Брат с сестрой так и встали на снежной тропинке.
– Деда, ты чего? – с опаской спросила девочка.
Кир обернулся.
– И был только один праведный и угодный Богу человек Ной. – Кир хлопнул себя руками по бокам, то ли от удивления, то ли желая согреться. – Вы что, ничего об этом не знаете?
– А, ну да, ну да, – наморщила носик девочка, – я что-то слышала… Взял каждой твари по паре и спасся на плоту от наводнения.
– Наводнения?! – Кир возмущенно засопел. – Деточка, это был Всемирный потоп, а не наводнение. Сорок дней и ночей лило с неба, вода покрыла все горы, что были на земле, все живое погибло, и уцелели только Ной и те, кто был с ним, – и не на плоту, а в ковчеге, огромном сооружении из гофера, просмоленном внутри и снаружи. Потоп начался в феврале, бушевал все лето, и только в октябре вода отступила, и показались верхушки гор. Все закончилось через год, и снова в феврале. Земля высохла. Началась новая жизнь. Вот так.
– Интересно, а что же они все это время ели? – спросил мальчик.
– А они не ели, они молились, – Кир посмотрел на часы и поторопил детей, – ладно, пошли, пошли. Опоздаете в свой храм науки.
– Деда, а это правда? – спросил мальчик.
– Что правда?
– Ну вот это все – про ковчег, Потоп, про Ноя. Или это так, сказка?
Кир задумался, и некоторое время они прошли в тишине.
– Вообще, некоторые истории так хороши, что неважно, правда это или нет. Но с ковчегом все не так просто. В Армении есть гора Арарат, еще коньяк есть с таким названием, но это к слову… Так вот, на склоне этой горы, к которой вроде и «причалил» Ной, ученые нашли нечто странное. Огромный предмет необъяснимого происхождения. Сделали снимки из космоса, рассмотрели и начали спорить. Очертаниями и размерами предмет напоминал колоссальное судно, похожее на то, что было описано в книге Бытия. Многие решили, что Араратская аномалия и есть Ноев ковчег. Другие до сих пор считают, что все это чушь собачья, и это никакой не ковчег, а всего лишь естественный выступ в горной породе. А третьи… третьи уверены, что пока я вам тут сказки рассказываю, занятия без вас начнутся! Пошли, пошли, – скомандовал он, – последний рубеж впереди – прямо гора Арарат!
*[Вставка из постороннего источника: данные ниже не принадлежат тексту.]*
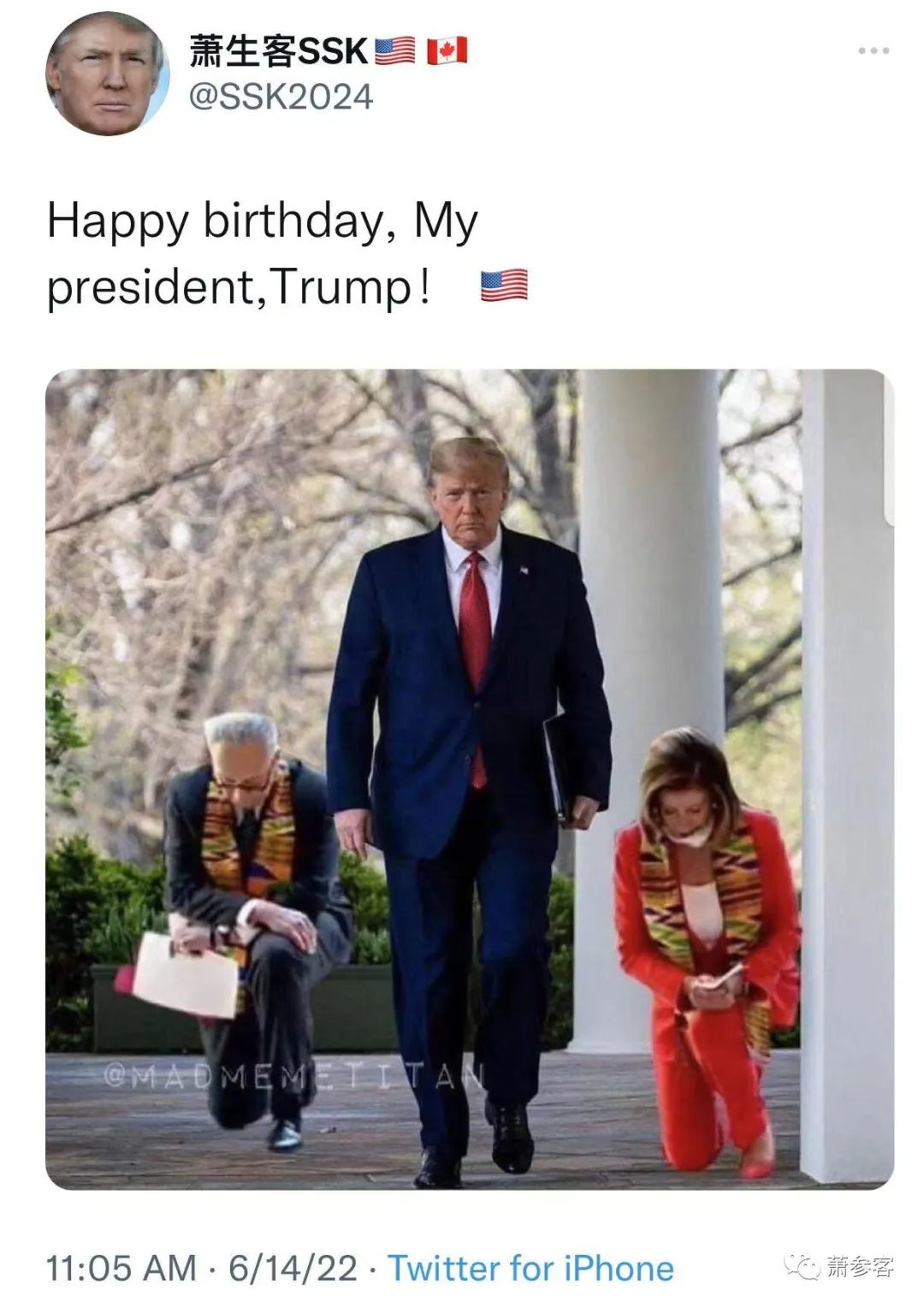Viewport: 924px width, 1307px height.
Task: Click the 6/14/22 date
Action: [x=293, y=1267]
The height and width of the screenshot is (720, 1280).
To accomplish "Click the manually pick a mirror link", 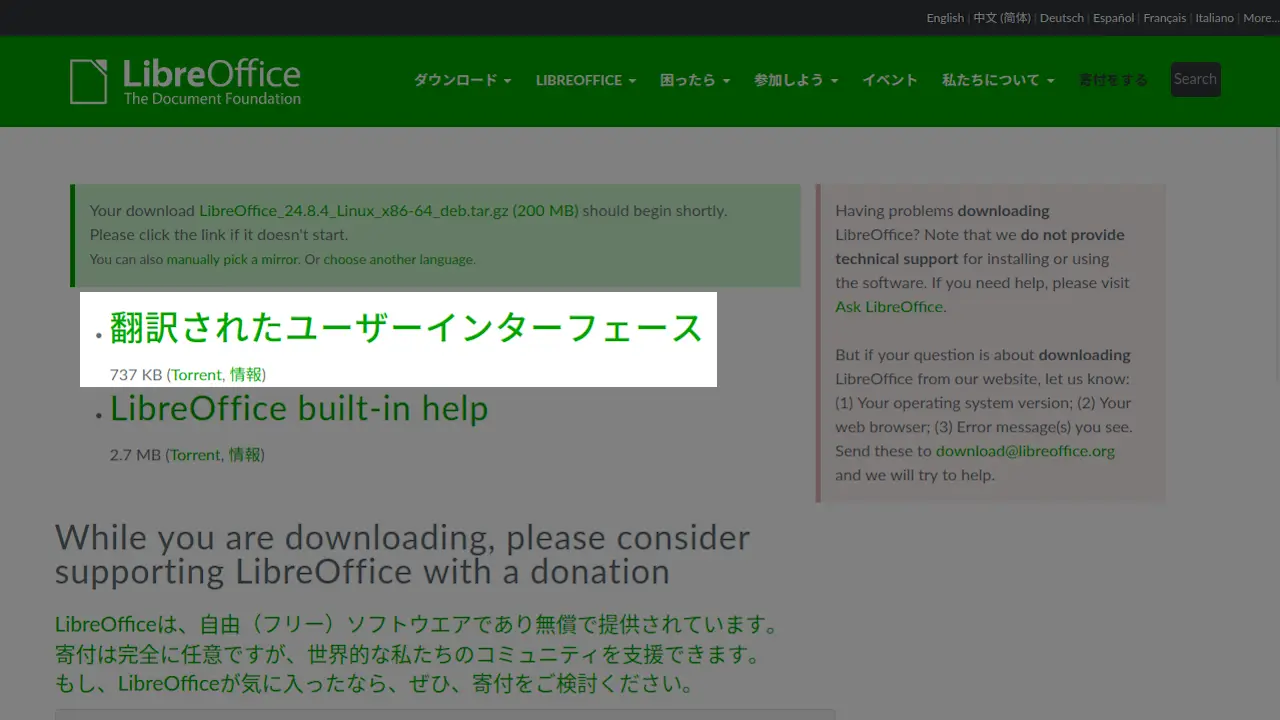I will 232,260.
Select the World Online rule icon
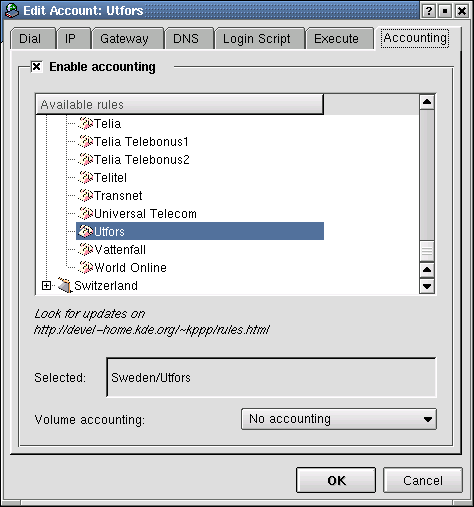This screenshot has height=507, width=474. point(85,268)

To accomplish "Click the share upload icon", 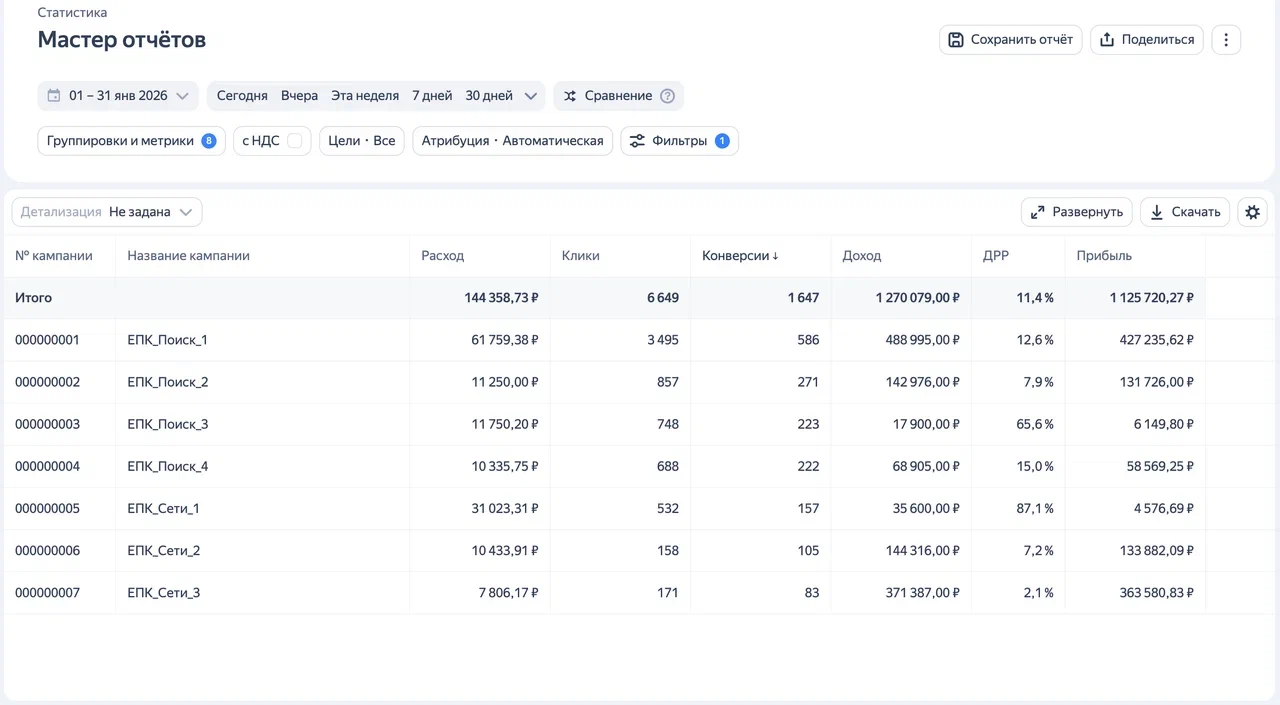I will pos(1107,40).
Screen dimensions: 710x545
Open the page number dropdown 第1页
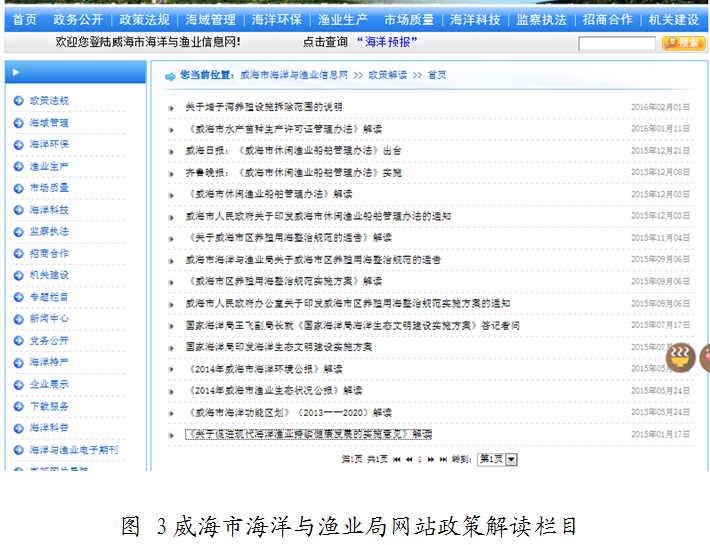click(497, 459)
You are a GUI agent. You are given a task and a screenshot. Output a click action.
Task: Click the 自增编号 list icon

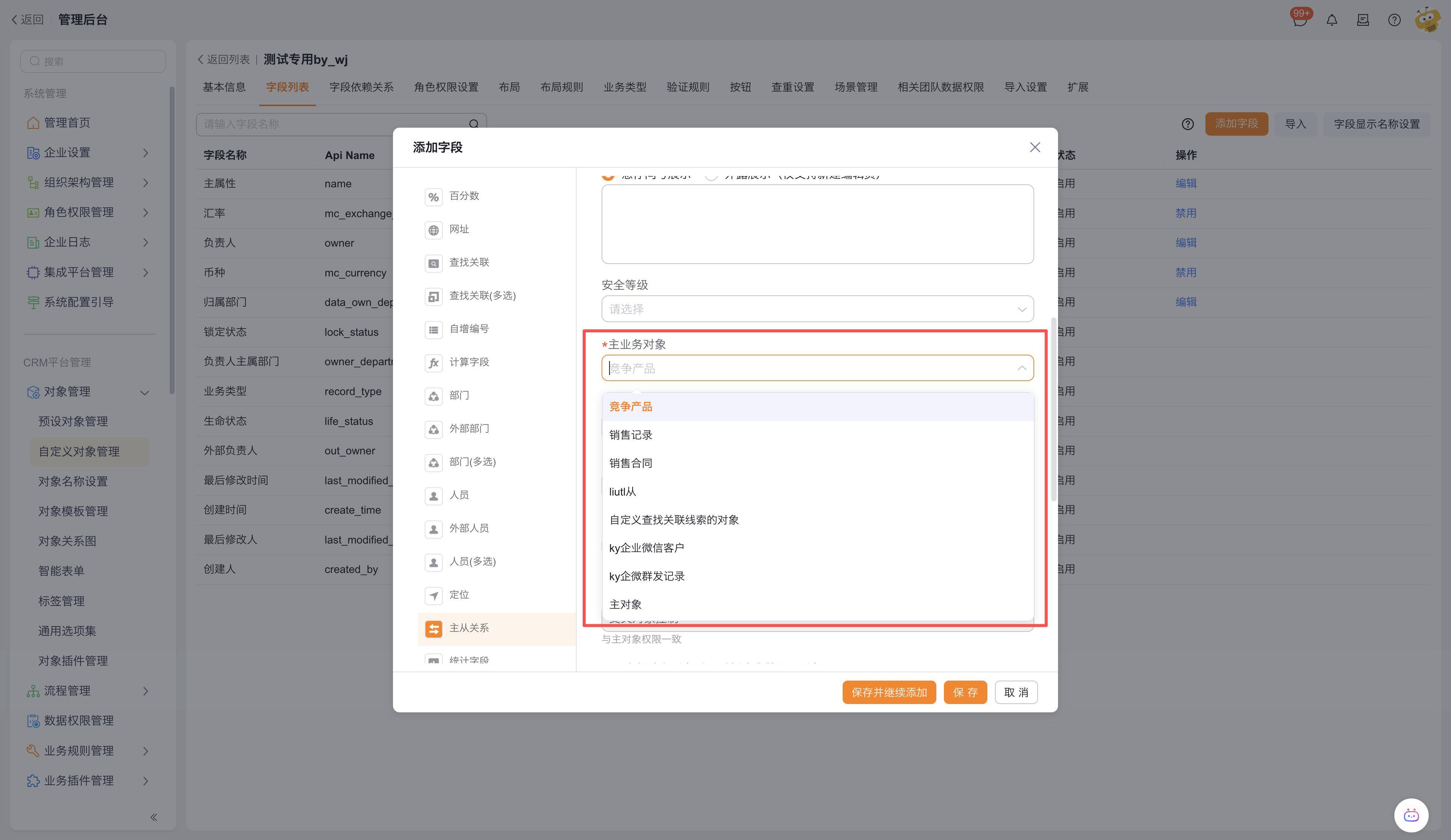click(433, 330)
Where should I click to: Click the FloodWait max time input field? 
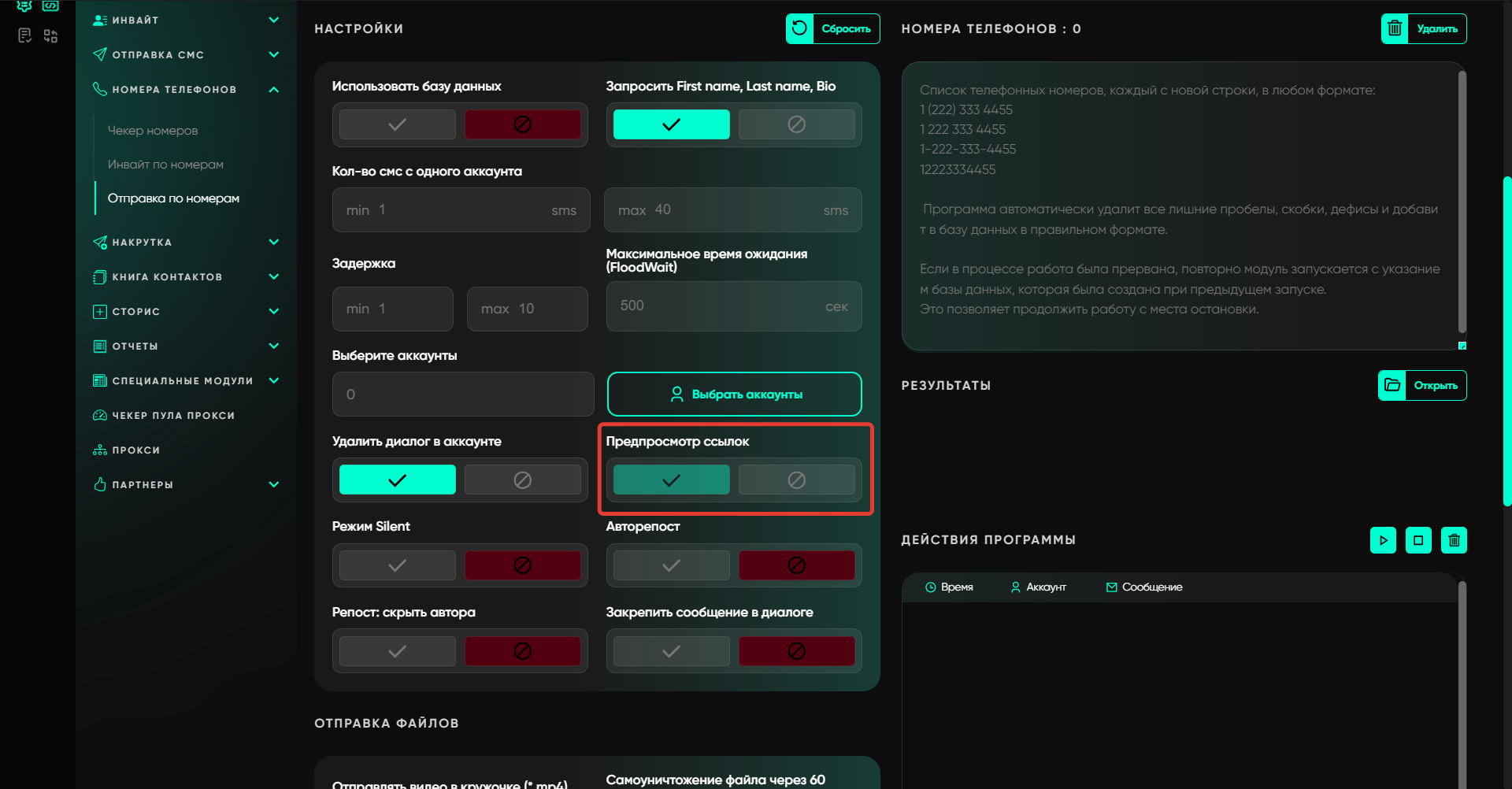click(717, 306)
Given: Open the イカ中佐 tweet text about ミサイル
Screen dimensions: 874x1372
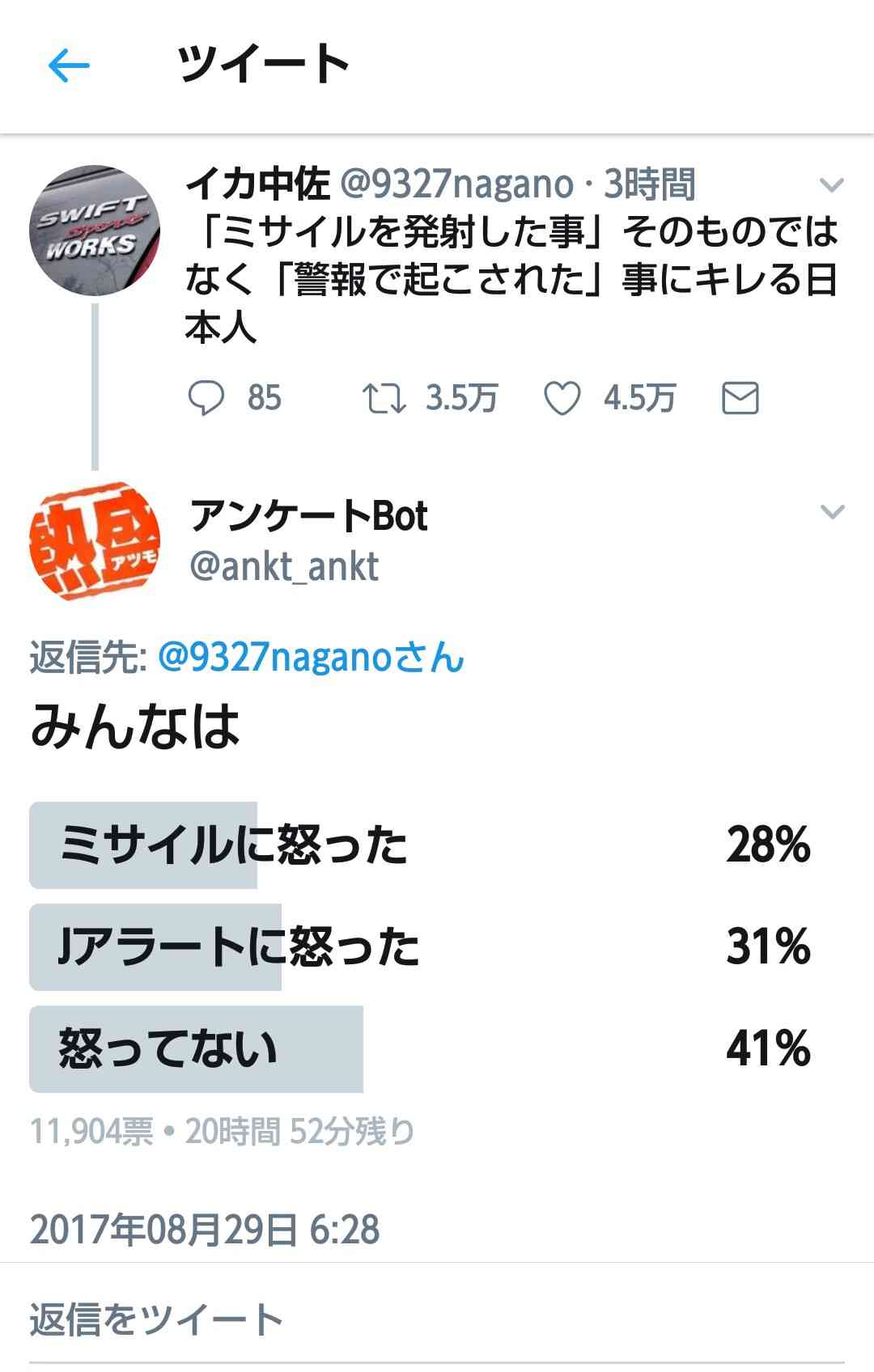Looking at the screenshot, I should [510, 279].
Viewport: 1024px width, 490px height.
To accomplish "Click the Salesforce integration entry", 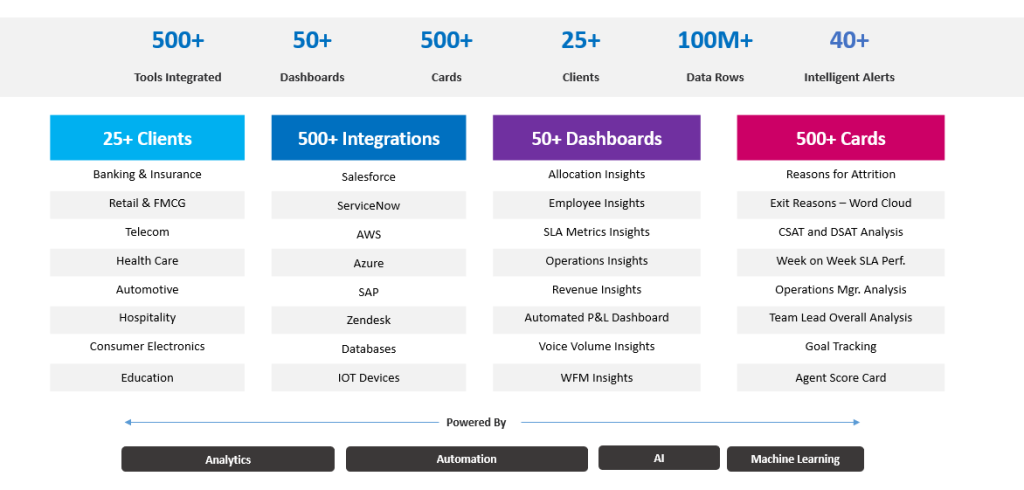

Они вскарабкались по крутой и обледеневшей лестнице на холм. Отсюда уже было рукой подать до ребристого школьного забора. Кир обернулся к детям.
– Ну все, вперед! – бодро скомандовал он, поцеловал обоих и остался смотреть, как два закутанных колобка с коробка́ми ранцев за спинами семенят в сторону дверей.